What you will do - Go through the material and copy each line in which the word "sidebar" shows up.

Data extract section start

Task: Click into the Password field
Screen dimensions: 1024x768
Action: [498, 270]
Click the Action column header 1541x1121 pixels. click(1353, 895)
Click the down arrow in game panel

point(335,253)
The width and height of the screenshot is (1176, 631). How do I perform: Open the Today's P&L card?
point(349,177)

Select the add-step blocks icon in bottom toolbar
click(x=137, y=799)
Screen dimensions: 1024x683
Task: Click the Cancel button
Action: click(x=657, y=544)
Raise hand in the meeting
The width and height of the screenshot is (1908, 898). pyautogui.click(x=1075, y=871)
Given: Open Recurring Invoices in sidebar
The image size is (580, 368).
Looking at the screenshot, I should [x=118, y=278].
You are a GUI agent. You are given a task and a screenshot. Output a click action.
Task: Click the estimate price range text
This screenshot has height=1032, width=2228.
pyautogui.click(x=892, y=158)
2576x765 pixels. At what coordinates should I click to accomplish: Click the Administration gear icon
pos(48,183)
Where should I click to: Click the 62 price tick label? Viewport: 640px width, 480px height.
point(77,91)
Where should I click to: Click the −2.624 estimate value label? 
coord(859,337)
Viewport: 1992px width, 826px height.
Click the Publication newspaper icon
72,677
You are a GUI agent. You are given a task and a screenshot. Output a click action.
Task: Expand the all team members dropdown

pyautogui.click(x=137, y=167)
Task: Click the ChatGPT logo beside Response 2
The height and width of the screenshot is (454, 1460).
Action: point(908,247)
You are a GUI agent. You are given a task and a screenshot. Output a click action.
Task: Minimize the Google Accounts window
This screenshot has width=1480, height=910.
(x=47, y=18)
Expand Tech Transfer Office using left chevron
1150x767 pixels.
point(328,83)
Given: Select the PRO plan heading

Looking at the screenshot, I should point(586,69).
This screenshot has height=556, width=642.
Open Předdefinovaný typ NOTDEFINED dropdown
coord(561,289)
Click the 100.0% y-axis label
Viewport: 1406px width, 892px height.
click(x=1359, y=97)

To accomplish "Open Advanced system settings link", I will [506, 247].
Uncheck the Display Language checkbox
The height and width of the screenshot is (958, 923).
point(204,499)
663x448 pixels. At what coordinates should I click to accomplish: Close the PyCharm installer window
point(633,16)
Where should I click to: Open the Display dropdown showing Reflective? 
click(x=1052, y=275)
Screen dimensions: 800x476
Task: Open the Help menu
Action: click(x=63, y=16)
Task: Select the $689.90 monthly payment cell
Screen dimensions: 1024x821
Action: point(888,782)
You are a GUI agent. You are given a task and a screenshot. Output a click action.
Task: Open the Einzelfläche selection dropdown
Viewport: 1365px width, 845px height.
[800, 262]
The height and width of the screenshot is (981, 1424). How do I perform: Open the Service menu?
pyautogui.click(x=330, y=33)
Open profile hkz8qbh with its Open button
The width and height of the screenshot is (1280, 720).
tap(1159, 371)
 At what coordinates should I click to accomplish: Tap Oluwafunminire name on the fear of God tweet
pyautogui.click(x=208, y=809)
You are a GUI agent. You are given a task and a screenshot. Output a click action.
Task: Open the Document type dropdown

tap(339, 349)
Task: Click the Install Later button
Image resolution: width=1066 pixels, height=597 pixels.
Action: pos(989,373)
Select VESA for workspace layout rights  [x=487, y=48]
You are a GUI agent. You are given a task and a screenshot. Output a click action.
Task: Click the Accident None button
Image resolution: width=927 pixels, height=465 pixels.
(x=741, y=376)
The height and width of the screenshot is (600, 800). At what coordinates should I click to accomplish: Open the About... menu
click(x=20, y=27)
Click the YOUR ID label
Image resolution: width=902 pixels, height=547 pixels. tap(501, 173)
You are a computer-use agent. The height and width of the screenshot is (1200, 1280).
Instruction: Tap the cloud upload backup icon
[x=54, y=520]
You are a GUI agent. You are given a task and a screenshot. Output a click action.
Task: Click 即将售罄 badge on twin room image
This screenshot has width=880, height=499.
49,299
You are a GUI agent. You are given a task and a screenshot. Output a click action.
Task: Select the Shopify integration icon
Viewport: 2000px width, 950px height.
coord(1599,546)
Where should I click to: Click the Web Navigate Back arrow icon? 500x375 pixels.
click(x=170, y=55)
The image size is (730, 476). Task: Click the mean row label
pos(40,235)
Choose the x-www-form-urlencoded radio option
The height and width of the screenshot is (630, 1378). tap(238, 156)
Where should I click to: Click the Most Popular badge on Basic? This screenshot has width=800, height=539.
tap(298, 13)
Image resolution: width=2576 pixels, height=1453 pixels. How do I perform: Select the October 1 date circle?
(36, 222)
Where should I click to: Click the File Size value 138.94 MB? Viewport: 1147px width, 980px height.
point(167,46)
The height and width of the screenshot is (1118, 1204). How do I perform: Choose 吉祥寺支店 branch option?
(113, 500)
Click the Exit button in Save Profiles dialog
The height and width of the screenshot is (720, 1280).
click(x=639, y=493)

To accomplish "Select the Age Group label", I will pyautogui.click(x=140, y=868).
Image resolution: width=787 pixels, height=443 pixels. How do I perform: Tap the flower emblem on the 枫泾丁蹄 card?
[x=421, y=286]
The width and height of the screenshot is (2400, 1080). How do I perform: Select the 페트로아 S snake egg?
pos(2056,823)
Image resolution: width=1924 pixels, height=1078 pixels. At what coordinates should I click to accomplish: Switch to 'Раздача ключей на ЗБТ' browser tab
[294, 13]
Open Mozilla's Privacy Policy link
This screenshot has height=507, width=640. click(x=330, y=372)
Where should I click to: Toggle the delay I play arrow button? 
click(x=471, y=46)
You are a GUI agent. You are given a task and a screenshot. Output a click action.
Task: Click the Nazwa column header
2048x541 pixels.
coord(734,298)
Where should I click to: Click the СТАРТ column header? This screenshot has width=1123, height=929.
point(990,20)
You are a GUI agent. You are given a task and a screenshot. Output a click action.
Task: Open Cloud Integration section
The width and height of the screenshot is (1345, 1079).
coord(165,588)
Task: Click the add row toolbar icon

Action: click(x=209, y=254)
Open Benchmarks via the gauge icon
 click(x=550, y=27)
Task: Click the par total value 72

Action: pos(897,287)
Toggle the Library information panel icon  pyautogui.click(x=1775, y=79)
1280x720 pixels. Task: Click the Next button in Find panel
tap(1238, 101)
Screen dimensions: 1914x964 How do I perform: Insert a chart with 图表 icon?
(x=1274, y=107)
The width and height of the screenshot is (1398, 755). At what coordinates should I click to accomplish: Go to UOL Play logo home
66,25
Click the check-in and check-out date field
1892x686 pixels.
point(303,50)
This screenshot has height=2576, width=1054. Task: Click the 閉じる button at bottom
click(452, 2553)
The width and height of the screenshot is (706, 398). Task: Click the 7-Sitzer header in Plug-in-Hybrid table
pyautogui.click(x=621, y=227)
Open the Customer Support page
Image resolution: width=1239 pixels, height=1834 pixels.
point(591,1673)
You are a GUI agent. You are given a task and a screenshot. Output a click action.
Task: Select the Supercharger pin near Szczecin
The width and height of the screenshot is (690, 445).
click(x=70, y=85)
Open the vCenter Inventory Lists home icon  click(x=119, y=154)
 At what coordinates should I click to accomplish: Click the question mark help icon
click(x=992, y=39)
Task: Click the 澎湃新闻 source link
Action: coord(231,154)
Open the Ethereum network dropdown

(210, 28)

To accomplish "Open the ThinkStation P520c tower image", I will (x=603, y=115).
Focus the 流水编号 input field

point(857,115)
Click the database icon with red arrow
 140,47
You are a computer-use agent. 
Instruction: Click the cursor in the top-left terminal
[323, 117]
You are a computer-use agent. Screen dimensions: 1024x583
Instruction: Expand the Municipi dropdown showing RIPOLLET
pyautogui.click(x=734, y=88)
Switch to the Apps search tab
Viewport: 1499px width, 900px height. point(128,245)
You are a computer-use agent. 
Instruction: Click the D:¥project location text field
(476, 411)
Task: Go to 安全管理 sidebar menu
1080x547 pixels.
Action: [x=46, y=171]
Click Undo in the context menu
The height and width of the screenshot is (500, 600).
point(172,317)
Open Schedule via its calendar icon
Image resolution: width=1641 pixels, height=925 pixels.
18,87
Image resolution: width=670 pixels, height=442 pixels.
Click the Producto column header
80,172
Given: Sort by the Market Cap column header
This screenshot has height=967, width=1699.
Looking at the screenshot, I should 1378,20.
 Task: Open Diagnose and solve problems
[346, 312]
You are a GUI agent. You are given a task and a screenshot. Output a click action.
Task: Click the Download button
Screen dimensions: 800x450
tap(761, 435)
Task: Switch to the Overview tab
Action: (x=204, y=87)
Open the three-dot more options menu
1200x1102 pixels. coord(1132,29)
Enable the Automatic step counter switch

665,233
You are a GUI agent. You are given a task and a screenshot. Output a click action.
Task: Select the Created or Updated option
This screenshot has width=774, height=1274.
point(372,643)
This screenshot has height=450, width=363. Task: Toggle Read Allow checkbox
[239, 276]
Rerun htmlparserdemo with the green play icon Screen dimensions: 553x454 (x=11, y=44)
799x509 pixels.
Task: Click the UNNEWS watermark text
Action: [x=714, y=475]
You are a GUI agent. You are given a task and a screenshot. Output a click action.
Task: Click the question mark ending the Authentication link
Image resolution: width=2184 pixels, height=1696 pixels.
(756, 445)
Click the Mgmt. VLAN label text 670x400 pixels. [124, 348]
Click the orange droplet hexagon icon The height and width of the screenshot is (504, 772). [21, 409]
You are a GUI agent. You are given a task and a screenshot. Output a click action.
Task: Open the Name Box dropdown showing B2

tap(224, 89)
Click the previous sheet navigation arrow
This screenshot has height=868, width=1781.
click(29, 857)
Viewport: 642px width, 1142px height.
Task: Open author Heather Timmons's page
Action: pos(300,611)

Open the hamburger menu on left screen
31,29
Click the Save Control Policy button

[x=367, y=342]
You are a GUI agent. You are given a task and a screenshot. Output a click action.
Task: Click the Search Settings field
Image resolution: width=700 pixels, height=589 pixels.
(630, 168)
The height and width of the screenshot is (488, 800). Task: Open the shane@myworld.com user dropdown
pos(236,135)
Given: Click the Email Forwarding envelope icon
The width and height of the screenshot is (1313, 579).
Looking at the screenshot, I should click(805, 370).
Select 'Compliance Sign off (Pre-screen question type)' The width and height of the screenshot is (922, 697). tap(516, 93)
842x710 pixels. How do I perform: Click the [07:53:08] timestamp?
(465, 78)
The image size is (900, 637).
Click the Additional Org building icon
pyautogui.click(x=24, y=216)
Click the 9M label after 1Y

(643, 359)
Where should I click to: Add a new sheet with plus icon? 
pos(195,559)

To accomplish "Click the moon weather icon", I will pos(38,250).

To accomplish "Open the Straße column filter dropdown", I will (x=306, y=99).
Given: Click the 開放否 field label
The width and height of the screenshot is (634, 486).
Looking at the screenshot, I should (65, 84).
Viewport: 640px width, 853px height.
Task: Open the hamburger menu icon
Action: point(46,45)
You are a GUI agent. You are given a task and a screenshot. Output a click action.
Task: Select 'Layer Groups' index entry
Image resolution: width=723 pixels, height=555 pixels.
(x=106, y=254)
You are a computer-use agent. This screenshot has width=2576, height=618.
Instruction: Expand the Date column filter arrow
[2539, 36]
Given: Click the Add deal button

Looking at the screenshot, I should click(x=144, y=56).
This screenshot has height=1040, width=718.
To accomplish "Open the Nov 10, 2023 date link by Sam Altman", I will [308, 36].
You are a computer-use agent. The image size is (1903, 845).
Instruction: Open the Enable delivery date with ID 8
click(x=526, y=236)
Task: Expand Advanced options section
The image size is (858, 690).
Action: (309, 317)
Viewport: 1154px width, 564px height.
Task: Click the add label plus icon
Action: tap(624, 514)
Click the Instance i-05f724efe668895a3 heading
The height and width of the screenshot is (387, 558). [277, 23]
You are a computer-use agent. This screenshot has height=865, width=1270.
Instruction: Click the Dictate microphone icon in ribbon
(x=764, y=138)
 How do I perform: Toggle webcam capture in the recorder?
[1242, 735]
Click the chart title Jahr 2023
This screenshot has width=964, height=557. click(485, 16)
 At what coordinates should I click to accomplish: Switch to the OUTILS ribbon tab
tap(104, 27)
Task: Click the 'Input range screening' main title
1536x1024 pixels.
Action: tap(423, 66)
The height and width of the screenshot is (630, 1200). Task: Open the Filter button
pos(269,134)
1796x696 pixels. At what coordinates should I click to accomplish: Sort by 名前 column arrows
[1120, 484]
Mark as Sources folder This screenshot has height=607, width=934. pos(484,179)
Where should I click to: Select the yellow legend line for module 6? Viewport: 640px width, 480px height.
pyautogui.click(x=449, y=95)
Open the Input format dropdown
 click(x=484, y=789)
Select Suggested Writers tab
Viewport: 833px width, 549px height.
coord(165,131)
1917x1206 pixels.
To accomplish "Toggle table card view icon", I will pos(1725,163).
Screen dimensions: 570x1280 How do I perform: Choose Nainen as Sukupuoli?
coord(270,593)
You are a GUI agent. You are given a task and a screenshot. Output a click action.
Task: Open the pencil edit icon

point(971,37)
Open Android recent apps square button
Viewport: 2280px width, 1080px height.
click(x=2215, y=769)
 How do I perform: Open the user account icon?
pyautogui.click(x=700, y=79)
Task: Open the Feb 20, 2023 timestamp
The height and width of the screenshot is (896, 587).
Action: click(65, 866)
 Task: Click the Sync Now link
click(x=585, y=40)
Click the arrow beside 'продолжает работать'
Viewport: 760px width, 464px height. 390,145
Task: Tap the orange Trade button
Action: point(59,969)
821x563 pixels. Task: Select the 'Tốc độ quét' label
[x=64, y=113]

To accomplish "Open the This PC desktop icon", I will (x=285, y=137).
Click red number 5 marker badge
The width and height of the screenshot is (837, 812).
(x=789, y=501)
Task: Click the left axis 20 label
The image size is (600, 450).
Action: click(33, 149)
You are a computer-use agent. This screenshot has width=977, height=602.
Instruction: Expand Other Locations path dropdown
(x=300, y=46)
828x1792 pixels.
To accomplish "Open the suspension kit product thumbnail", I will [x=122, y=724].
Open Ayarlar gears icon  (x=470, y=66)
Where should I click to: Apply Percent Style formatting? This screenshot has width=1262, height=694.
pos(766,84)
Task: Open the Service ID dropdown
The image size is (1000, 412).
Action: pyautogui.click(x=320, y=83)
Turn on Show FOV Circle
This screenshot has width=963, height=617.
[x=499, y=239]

Data extract section end

Your solution -
Given: Open Recurring Invoices in sidebar
Task: Go to 安全管理 sidebar menu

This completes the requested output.